“Above all, the saving of lives,” whispered the Pope.
Die Vögelein schweigen im Walde,
But for years the screaming continued, night and day,
And the little children were suffered to come along, too.
At night, Father, in the dark, when I pray,
I am there, I am there. I am pushed through
With the others to the strange room
Without windows; whitewashed walls, cement floor.
Millions, Father, millions have come to this pass,
Which a great church has voted to “deplore.”
Are the vents in the ceiling, Father, to let the spirit depart?
We are crowded in here naked, female and male.
An old man is saying a prayer. And now we start
To panic, to claw at each other, to wail
As the rubber-edged door closes on chance and choice.
He is saying a prayer for all whom this room shall kill.
“I cried unto the Lord God with my voice,
And He has heard me out His holy hill.”
II THE FIRE SERMON
Small paw tracks in the snow, eloquent of a passage
Neither seen nor heard. Over the timbered hill,
Turning at the fence, and under the crisp light of winter,
In blue shadows, trailing toward the town.
Beginning at the outposts, the foxtrot of death,
Silent and visible, slipped westward from the holy original east.
Even in “our sea” on a misty Easter
Ships were discovered adrift, heavy with pepper and tea,
The whole crew dead.
Was it a judgment?
Among the heathen, the king of Tharsis, seeing
Such sudden slaughter of his people, began a journey to Avignon
With a great multitude of his nobles, to propose to the pope
That he become a Christian and be baptized,
Thinking that he might assuage the anger of God
Upon his people for their wicked unbelief.
But when he had journeyed twenty days,
He heard the pestilence had struck among the Christians
As among other peoples. So, turning in his tracks,
He travelled no farther, but hastened to return home.
The Christians, pursuing these people from behind,
Slew about seven thousand of them.
At the horse-trough, at dusk,
In the morning among the fishbaskets,
The soft print of the dancing-master’s foot.
In Marseilles, one hundred and fifty Friars Minor.
In the region of Provence, three hundred and fifty-eight
Of the Friars Preachers died in Lent.
If it was a judgment, it struck home in the houses of penitence,
The meek and the faithful were in no wise spared.

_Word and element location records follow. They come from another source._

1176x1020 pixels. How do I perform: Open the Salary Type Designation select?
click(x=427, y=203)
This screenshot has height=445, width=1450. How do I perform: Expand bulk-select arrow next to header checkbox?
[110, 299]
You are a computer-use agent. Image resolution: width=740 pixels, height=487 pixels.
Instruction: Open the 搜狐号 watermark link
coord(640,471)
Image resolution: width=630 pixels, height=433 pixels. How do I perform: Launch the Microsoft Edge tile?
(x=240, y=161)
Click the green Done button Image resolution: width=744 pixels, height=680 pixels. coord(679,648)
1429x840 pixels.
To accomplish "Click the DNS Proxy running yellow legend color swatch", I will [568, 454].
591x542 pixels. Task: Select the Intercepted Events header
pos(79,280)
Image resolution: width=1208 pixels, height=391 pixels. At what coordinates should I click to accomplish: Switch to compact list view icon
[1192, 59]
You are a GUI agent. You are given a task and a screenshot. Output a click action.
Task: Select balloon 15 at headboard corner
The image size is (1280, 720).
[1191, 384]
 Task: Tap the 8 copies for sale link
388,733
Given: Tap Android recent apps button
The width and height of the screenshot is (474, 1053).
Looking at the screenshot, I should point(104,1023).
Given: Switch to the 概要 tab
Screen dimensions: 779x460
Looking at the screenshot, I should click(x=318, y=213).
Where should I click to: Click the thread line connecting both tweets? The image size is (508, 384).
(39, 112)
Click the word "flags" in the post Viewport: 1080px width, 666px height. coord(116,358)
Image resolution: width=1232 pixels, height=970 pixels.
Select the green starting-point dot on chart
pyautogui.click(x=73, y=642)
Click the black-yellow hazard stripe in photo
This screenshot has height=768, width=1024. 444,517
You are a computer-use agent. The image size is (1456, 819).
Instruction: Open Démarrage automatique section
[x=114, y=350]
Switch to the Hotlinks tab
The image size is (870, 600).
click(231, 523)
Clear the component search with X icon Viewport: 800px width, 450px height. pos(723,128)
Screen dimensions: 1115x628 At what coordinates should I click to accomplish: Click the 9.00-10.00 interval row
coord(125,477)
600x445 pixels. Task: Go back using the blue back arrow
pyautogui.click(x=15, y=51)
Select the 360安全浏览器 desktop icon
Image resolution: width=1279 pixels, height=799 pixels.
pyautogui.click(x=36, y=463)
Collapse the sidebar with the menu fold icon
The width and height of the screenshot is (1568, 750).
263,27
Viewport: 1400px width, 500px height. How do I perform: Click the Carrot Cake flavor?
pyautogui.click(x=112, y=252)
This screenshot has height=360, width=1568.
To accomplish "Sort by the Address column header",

Prayer and smoke were thought a protection.
Braziers smoldered all day on the papal floors.
During this same year, there was a great mortality
Of sheep everywhere in the kingdom;
In one place and in one pasture, more than five thousand sheep
Died and became so putrified
That neither beast nor bird wanted to touch them.
And the price of everything was cheap,
Because of the fear of death.
How could it be a judgment,
The children in convulsions, the sweating and stink,
And not enough living to bury the dead?
The shepherd had abandoned his sheep.
And presently it was found to be
Not a judgment.
The old town council had first to be deposed
And a new one elected, whose views agreed
With the will of the people. And a platform erected,
Not very high, perhaps only two inches above the tallest headstone,
But easy to view. And underneath it, concealed,
The excess lumber and nails, some logs, old brooms and straw,
Piled on the ancient graves. The preparations were hasty
But thorough, they were thorough.
A visitor to that town today is directed to
The Minster. The Facade, by Erwin von Steinbach,
Is justly the most admired part of the edifice
And presents a singularly happy union
Of the style of Northern France
With the perpendicular tendency
Peculiar to German cathedrals.
No signs of the platform are left, which in any case
Was outside the town walls.
But on that day, Saturday, February 14th,
The Sabbath, and dedicated to St. Valentine,
Everyone who was not too sick was down
To watch the ceremony. The clergy,
The new town council, the students
Of the university which later gave Goethe
His degree of Doctor of Laws.
For the evidence now was in: in Berne, under torture,
Two Jews had confessed to poisoning the wells.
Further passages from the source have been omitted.